Quote the items word for word, from the line containing "You are a GUI" through the last line, with both ends included. Leave out the pictures.

**WORKING DATA:**
▽

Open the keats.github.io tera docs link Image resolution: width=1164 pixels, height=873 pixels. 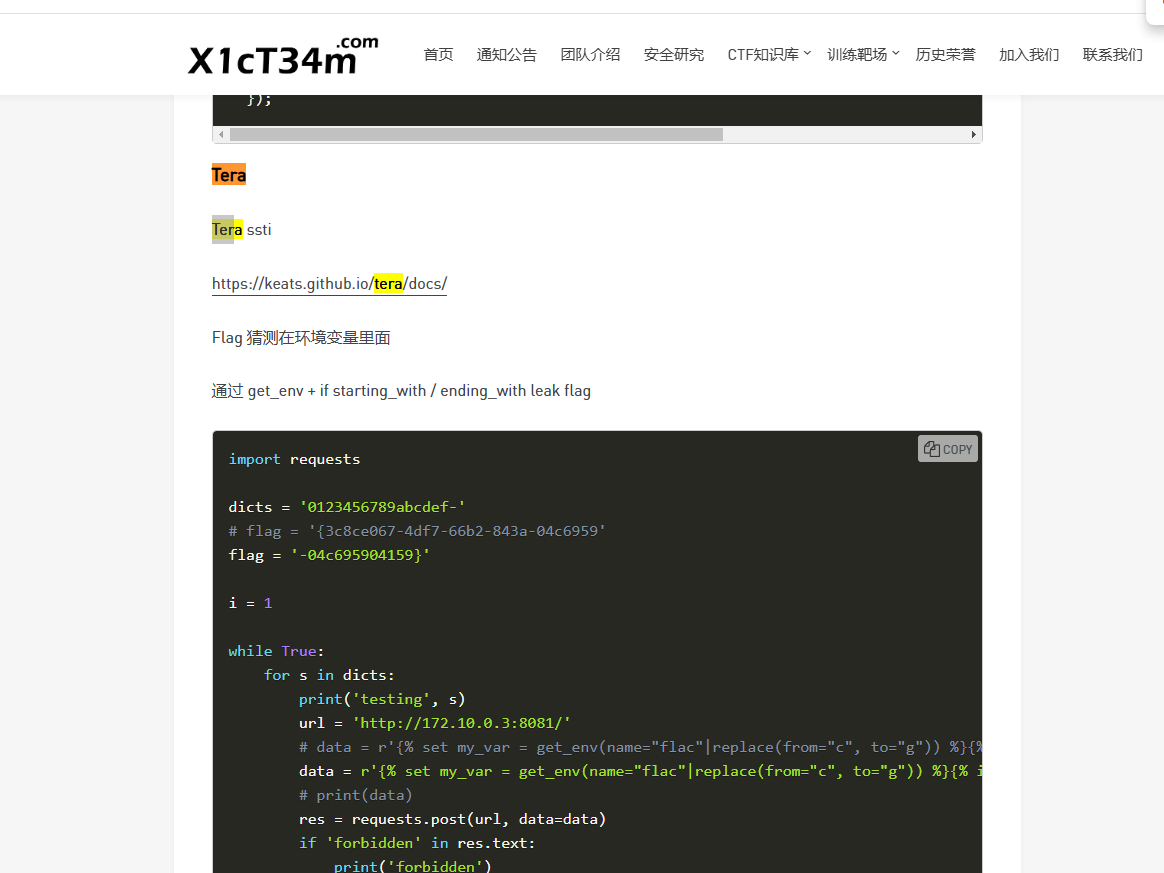[x=329, y=284]
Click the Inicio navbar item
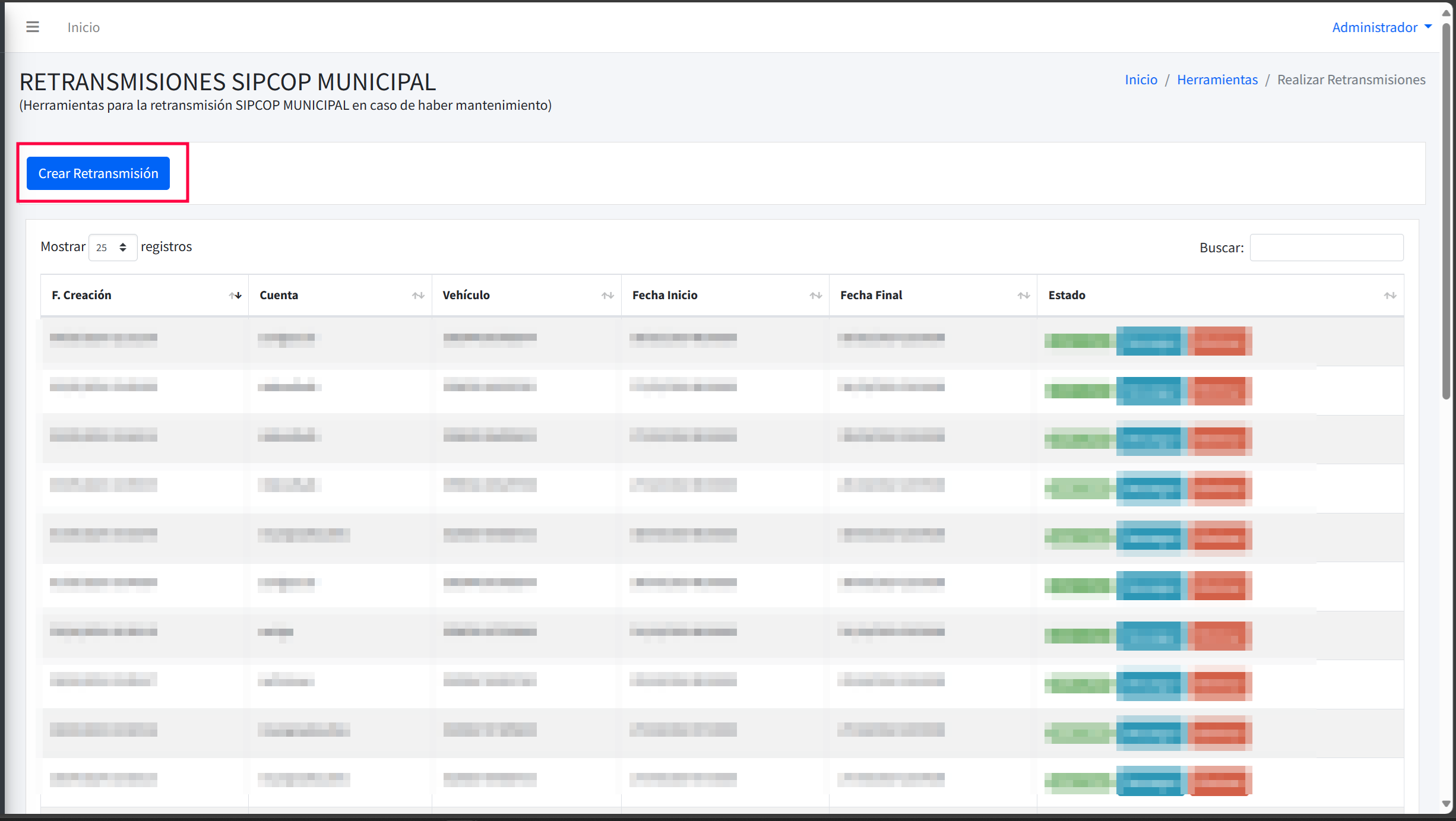1456x821 pixels. (x=84, y=27)
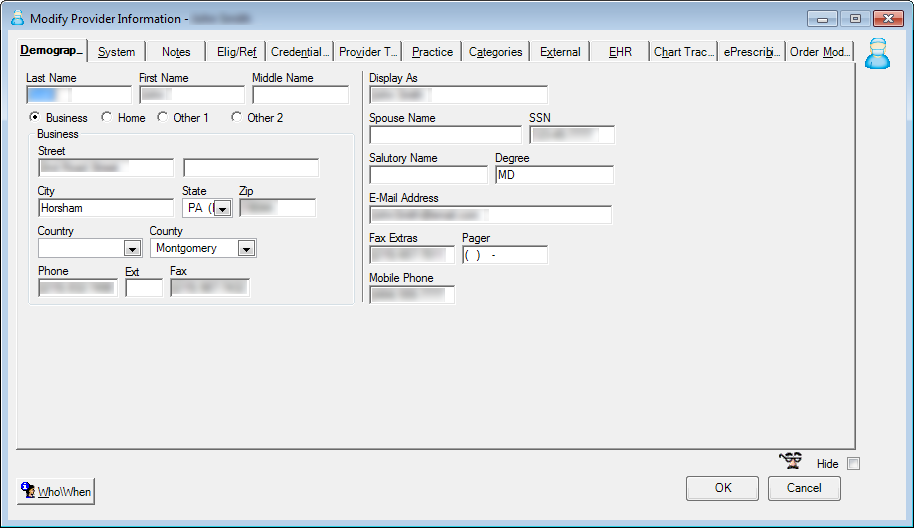
Task: Select the Home address radio button
Action: [x=107, y=118]
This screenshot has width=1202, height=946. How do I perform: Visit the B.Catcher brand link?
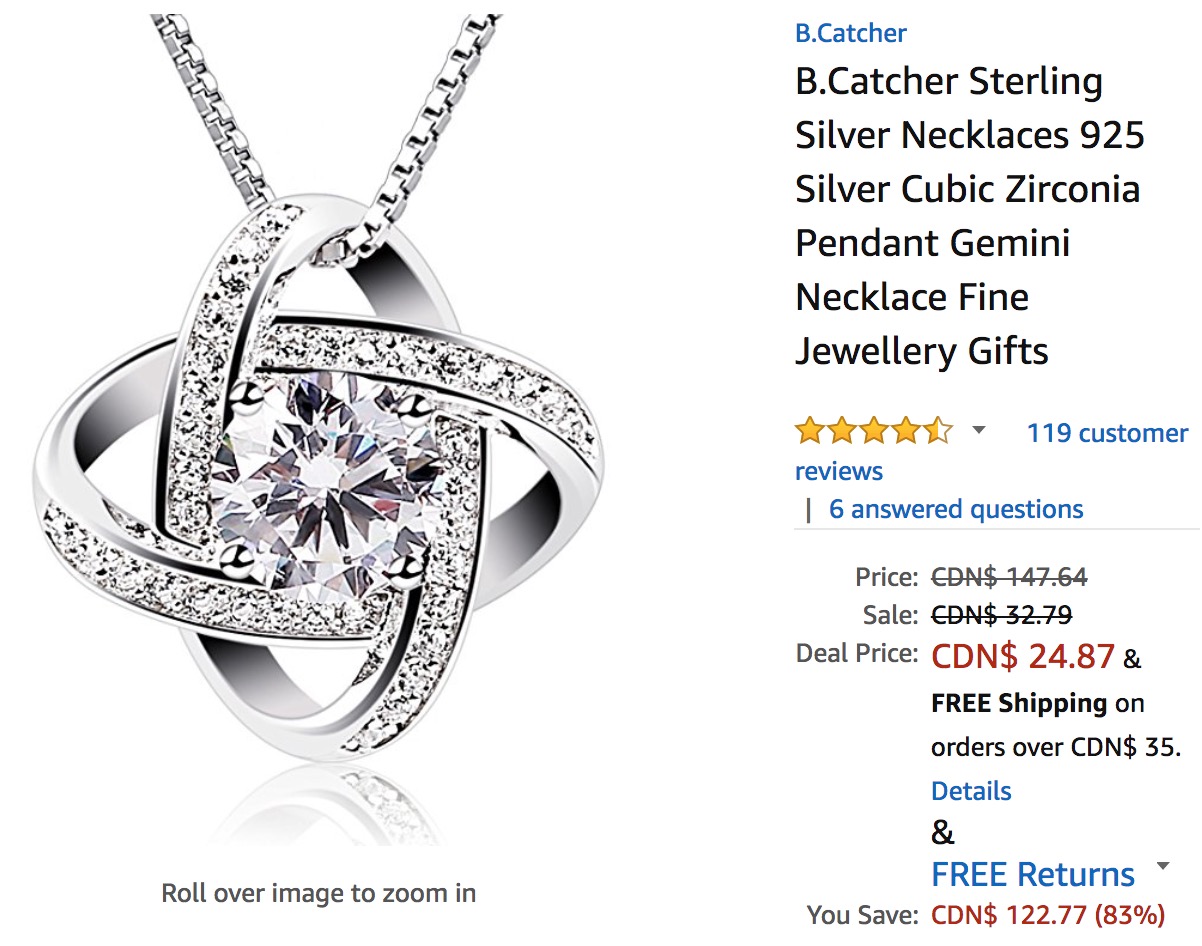click(851, 33)
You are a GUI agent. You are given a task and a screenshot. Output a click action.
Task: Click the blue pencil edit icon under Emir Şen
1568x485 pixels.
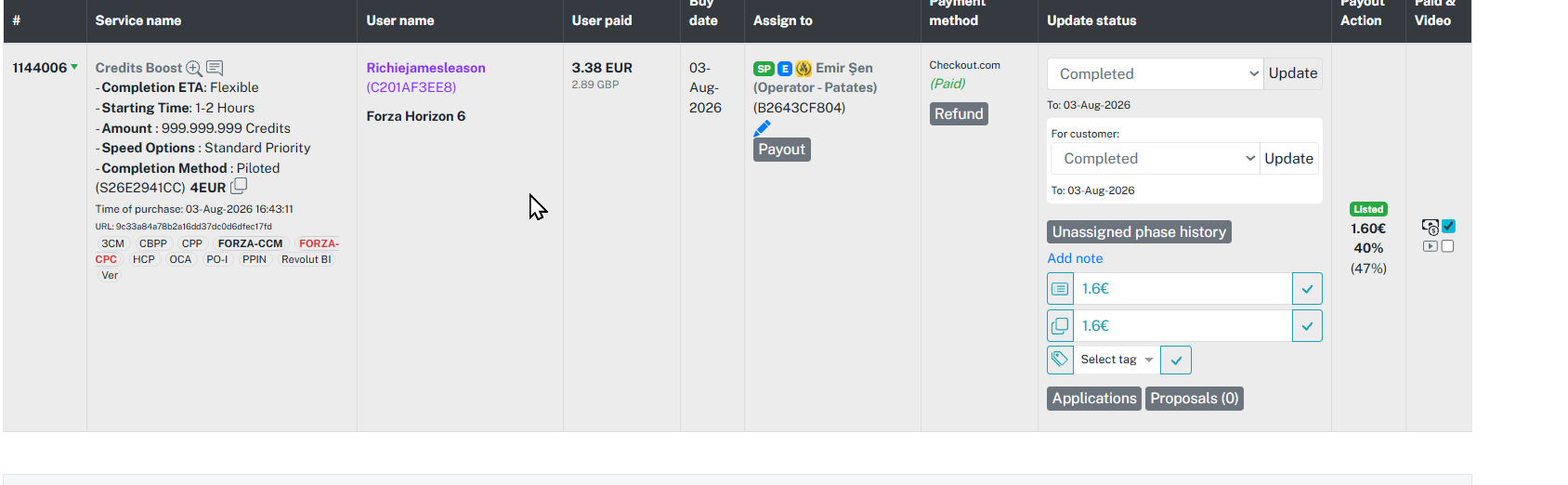(762, 128)
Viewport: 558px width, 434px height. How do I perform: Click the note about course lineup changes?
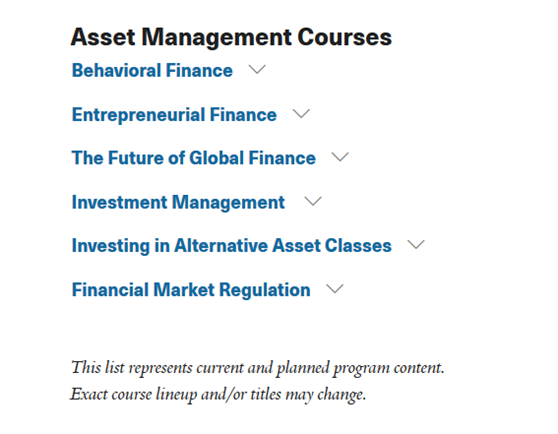coord(218,394)
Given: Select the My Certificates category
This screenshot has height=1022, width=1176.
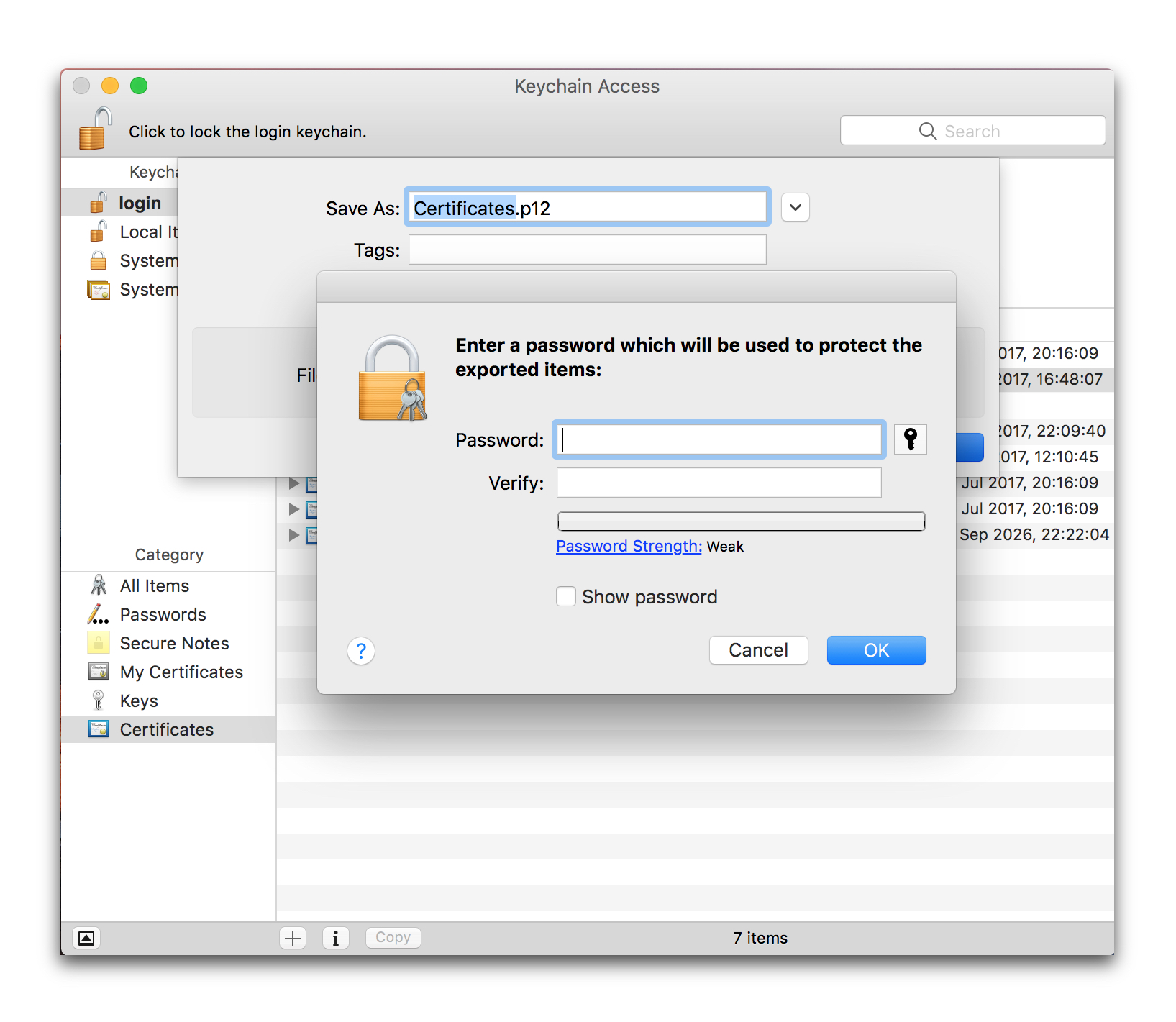Looking at the screenshot, I should [x=181, y=672].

△

**THE SOLUTION:**
You are a GUI agent. You are given a task and a screenshot. Output a click action.
Task: Click the blue pencil edit icon under Emir Şen
1568x485 pixels.
(762, 128)
Viewport: 558px width, 434px height. How do I perform: Click the note about course lineup changes?
coord(218,394)
Given: Select the My Certificates category
This screenshot has height=1022, width=1176.
Looking at the screenshot, I should [x=181, y=672].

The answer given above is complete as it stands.